There are many factors to consider when deciding whether to sell now or later. A large part of the decision is a financial one. How much equity do you have? Could either strategy cause you to lose money? What are the tax implications? But you also have to consider the more emotional or realistic side of the question. How will the sale (or delayed sale) of your home affect your life plans and how do you feel about that?
If you plan to relocate after selling your home, it’s important to research real estate trends in both your current home and your planned destination. If the community you love is typically priced out of reach, now might be a great chance to buy your dream retirement home—even if that means making less of a profit on your current home. Remember, if a better market makes the sale price go up on your home, it’s also likely to raise the price on the home you plan to buy.
Researching the real estate potential of an area extends to more than just home prices. Look at the area as a whole. What is the unemployment rate? What are the local development plans? If new businesses or public transportation systems (like an extended subway stop) are moving into your area, that might be a sign that the housing market will pick up as well.
When buying and selling real estate, you should always consider the tax implications. Will you be purchasing a more expensive home or will you end up paying capital gains on the money you make? If your home is declining in value while your taxes are rising, would you be better off selling sooner and moving to a home without the heavy tax burden? Talk to an accountant or financial planner if you have questions.
When you can afford both options (selling now or later) but are only trying to optimize your financial gain, don’t discount the emotional benefits of the decision. If you’re eager to sell your family home and move to a new community, the joy of getting started on the next phase of your life may outweigh the money you might (or might not) make by waiting for a better market.

{ 3 comments… read them below or add one }
Spot on Bill; the emotional issues regarding moving on with ones life sometimes are larger than the financial side of the equation. I’m not trying to minimize the necessity of being able to afford to retire, it’s just that piece often seems to override how people view “the rest of their lives.”
Finding balance is so important. Knowing what you want is also critical. Leaving work and that life is so foreign to what most of us know. We worked to live and retirement allows us simply to live without working (for those of us fortunate enough to be in that position). It opens doors to all of the options out there.

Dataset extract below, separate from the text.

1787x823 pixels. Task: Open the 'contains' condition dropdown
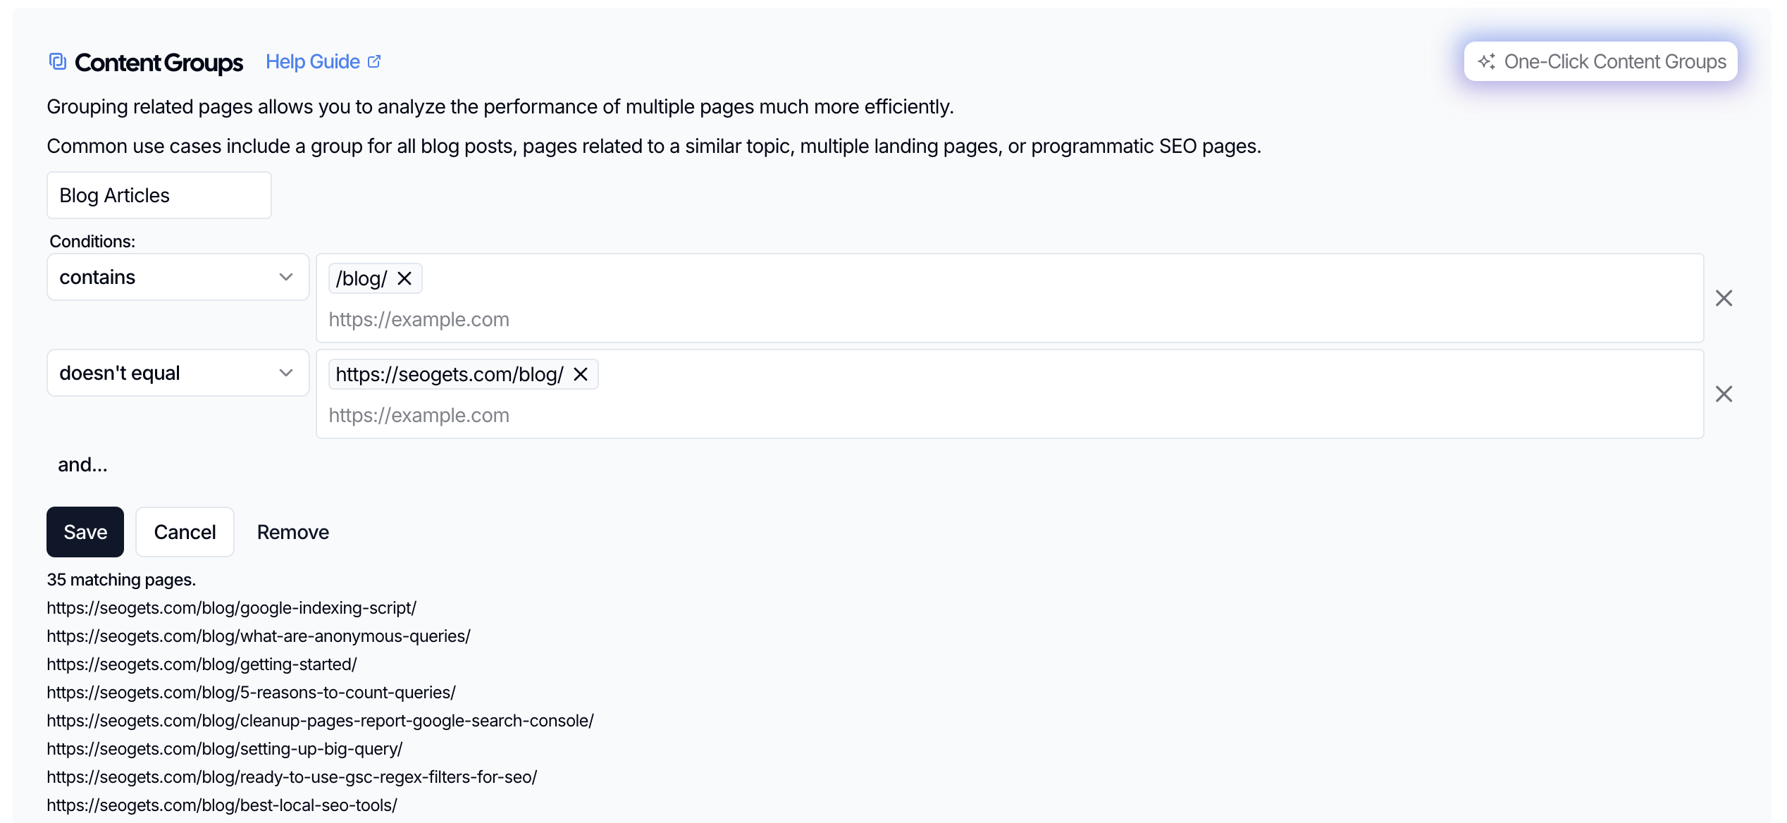(178, 277)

Age restricted retirement communities give us the opportunity to sample a dozen things, maybe a hundred of them (dependent on the community). I always encourage those coming up on retirement to get out and try several places to see if they are right for you. Once i found Sun City AZ i began to shift my focus and reset my priorities. I knew what i wanted for the rest of my life and after that it was simply the financial side of the equation.

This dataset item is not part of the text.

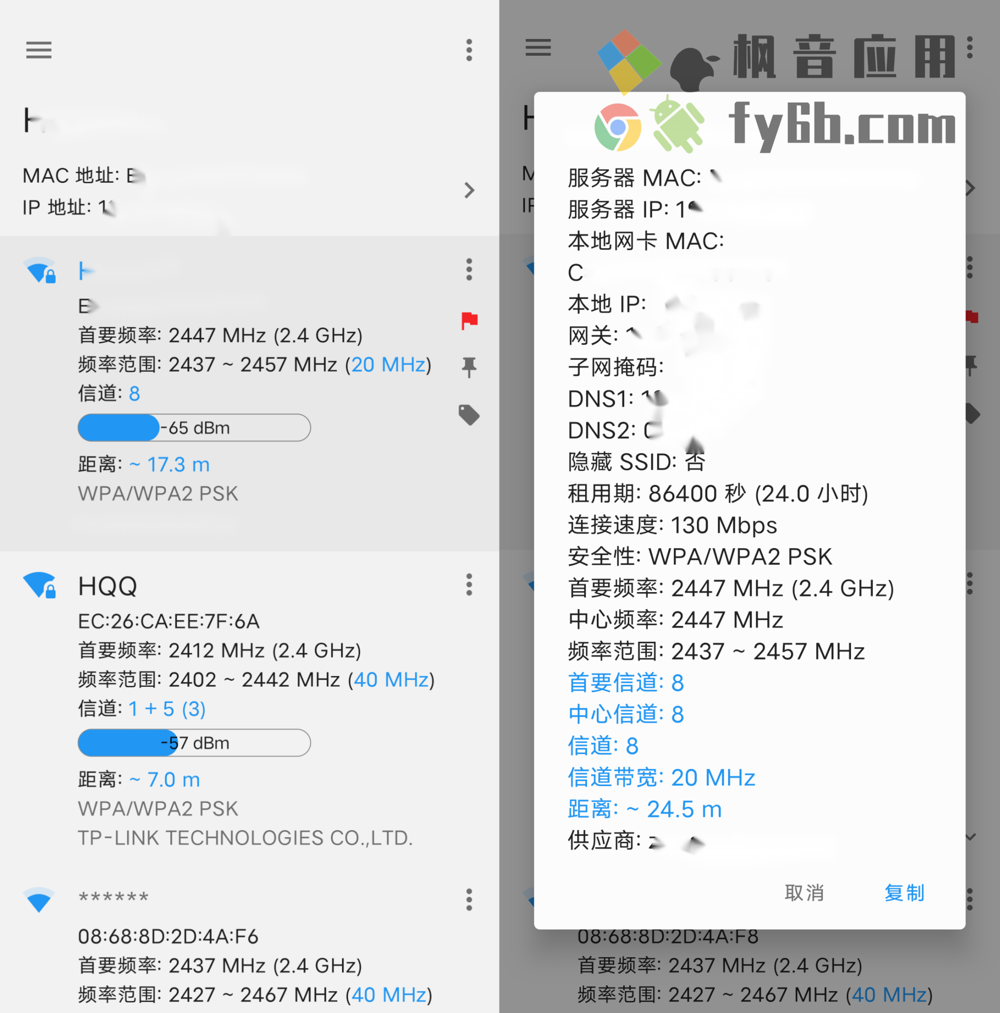Click the wifi icon of ****** network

The one thing we know is you’re not getting any younger and with each passing day you are missing out out that next phase of your life.
Bill,
What I am hearing from my clients are that they want to sell and get the most that they can. I ask the question how much did you pay for your home. I am very shocked when I hear that they paid $40,000 twenty years ago and want to get $700,000 today. My answer to them is take a little less and you still come out way ahead and then buy your dream home in your favorite 55plus community. They are still coming away with a nice profit after they purchase there dream home. I have noticed that several of my clients do listen and just by lowering the price a little they start to get many more showings.

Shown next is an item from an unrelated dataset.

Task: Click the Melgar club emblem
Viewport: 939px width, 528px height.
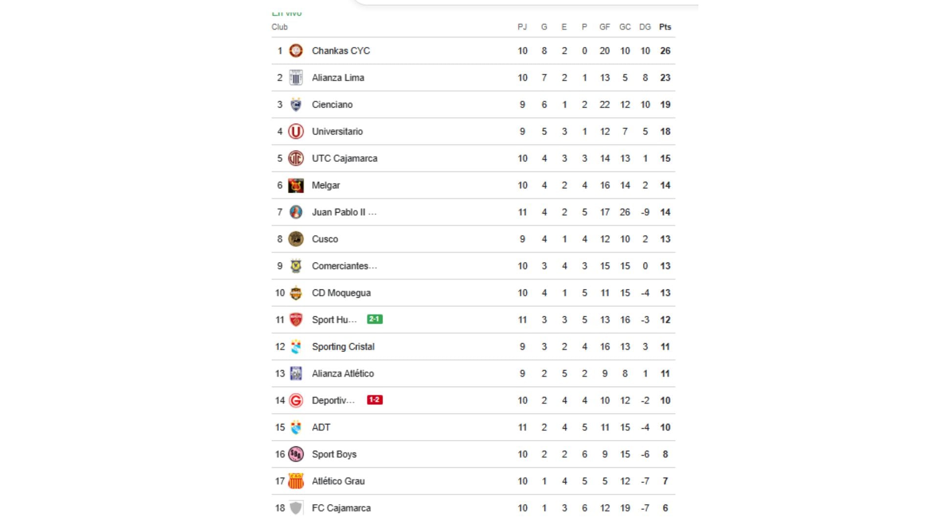Action: (296, 185)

Wilma: I am in a somewhat similar situation like your clients. I paid $88,500 for my home 31 years ago but will be lucky to get $350,000 when I try to sell later this year. When the market was red-hot in this area in 2005, my neighbors got $612,000 for their house after it had been on the market for only two weeks at a list price of $599,000. (A “bidding war” had ensued between two interested parties and the neighbors got $13,000 more!!!)
What this shows is that while I WILL make a profit on the selling of my home, it will NOT be like what my neighbors got for their home! I still think about that $200-250,000 extra profit I probably could have made if I would have sold back then and that I will not make now when I sell but I have a choice to make: DO I WAIT YEARS FOR THE MARKET TO GET RED-HOT AGAIN AND GET ALOT MORE FOR MY HOME OR DO I SELL NOW AT A MUCH LOWER PRICE AND JUST MOVE ON AND BE THANKFUL FOR WHAT I WILL GET FOR MY HOME?
The answer for me is the latter, of course, since life is much too short and I have been in this house much too long and have not been really happy on this street for years. I DO firmly believe that you cannot put a price on happiness!!! And thank God that where I am moving to in another state (in a NON-55+ community), the homes are not super expensive. Like they say, ‘it’s all relative’ to the real estate times today.